Using machine learning and neighborhood-level data from 2006 to 2020, the research team included data on variables such as demographics, location and retail availability.  

They found that in the 14% of urban census block groups with only one grocery store already, opening a dollar store led to a measurable decline in food access, said Chuck Grigsby-Calage, a study author who was a Ph.D. student at UF while working on this research. He is now an assistant professor of agricultural economics at the University of Tennessee at Martin. 

Rural areas also see impacts, Mullally said, but fewer than in urban areas.
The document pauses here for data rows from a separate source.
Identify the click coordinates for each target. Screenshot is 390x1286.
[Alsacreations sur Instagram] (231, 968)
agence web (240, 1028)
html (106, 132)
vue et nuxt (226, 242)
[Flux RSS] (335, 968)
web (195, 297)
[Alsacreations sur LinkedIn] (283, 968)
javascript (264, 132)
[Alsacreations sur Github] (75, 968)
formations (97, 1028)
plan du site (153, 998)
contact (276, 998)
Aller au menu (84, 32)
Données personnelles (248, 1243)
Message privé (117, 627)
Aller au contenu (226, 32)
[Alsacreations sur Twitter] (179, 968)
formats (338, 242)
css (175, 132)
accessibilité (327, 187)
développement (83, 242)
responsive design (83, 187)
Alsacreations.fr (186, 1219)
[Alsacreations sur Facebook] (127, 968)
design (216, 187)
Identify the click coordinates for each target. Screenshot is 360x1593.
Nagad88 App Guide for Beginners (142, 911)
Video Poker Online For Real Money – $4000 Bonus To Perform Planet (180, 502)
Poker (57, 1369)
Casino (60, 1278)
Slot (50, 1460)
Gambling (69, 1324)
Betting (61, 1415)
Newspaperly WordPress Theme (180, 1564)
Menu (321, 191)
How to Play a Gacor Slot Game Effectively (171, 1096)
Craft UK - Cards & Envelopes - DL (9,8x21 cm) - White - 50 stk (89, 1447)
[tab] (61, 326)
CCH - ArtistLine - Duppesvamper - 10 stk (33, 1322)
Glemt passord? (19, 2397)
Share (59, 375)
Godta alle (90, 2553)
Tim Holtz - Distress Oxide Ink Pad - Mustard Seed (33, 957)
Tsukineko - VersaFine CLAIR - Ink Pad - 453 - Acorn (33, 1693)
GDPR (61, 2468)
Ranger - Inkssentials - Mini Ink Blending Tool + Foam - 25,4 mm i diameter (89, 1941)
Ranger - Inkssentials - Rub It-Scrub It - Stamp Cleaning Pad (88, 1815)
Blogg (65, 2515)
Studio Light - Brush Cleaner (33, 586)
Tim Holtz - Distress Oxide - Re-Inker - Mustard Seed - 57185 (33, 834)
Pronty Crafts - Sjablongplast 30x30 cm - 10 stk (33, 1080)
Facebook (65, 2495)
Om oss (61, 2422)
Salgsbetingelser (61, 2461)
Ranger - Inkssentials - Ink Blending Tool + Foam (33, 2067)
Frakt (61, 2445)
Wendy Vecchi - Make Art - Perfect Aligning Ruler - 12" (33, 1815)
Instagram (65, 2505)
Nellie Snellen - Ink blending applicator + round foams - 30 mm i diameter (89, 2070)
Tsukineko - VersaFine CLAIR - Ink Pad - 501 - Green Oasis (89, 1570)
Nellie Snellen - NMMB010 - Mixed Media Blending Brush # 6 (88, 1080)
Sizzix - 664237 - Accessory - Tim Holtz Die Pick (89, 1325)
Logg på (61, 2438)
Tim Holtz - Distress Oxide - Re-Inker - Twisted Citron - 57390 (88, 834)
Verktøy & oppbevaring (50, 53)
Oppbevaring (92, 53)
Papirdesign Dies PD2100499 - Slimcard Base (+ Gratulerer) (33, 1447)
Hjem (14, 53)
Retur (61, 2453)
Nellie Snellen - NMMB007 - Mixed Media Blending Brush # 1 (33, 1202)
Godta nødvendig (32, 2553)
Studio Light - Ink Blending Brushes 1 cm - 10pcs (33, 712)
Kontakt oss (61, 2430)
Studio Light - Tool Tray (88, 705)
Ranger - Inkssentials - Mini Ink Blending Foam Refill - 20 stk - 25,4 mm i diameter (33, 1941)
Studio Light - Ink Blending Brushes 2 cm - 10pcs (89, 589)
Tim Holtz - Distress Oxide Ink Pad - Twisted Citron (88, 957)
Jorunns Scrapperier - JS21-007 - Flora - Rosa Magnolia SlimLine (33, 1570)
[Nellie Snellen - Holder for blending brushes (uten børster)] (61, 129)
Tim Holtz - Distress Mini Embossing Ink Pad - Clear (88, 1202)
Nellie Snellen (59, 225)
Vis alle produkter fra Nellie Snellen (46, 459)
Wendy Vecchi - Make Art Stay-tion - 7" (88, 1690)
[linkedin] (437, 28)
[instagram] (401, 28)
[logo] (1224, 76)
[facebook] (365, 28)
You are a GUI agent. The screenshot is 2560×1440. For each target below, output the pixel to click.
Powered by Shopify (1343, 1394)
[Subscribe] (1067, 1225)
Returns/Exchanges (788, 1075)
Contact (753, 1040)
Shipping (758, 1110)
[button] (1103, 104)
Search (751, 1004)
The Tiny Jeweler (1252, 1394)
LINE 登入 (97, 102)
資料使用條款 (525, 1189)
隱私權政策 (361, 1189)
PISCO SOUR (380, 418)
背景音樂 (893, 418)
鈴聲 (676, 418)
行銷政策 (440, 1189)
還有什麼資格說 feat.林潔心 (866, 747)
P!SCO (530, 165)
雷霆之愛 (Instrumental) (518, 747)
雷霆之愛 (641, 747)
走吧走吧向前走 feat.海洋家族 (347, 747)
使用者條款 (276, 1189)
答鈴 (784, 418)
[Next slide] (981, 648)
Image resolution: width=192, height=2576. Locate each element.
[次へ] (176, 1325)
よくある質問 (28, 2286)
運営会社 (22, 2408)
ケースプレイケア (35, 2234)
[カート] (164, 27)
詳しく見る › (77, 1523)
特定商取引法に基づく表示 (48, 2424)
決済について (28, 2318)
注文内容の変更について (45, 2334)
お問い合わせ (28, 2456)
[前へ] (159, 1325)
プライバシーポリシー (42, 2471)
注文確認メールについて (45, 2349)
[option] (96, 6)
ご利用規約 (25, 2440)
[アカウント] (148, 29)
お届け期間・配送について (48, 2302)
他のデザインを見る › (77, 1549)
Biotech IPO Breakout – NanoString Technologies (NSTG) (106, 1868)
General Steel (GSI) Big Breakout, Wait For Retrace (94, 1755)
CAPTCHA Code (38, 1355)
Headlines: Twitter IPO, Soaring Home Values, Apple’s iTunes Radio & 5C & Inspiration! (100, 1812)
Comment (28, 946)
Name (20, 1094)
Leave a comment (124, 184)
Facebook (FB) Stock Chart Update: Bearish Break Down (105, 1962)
But unlike urban areas, there wasn’t a trend across demographics. 

“On average, the effects are small overall in most urban and rural areas, but in urban communities with just one grocery store in the first year of our data set, the impacts are quite large,” he said. “In fact, the impact grows with every dollar store that opens in a given neighborhood.”  

“The concerns motivating the limit of dollar stores are real in certain circumstances, but there is more work to be done to understand this effect, as well as other aspects of dollar stores, such as whether they can improve food access in certain circumstances, or whether they improve overall consumer well-being despite having some negative impacts on grocery stores,” he said.  

He said the results are complex and differ neighborhood to neighborhood, so any policy response would need to be similarly nuanced. The goal of this study is to provide policymakers with more complete insights into the consequences of dollar store expansion and the impact of restrictive policies.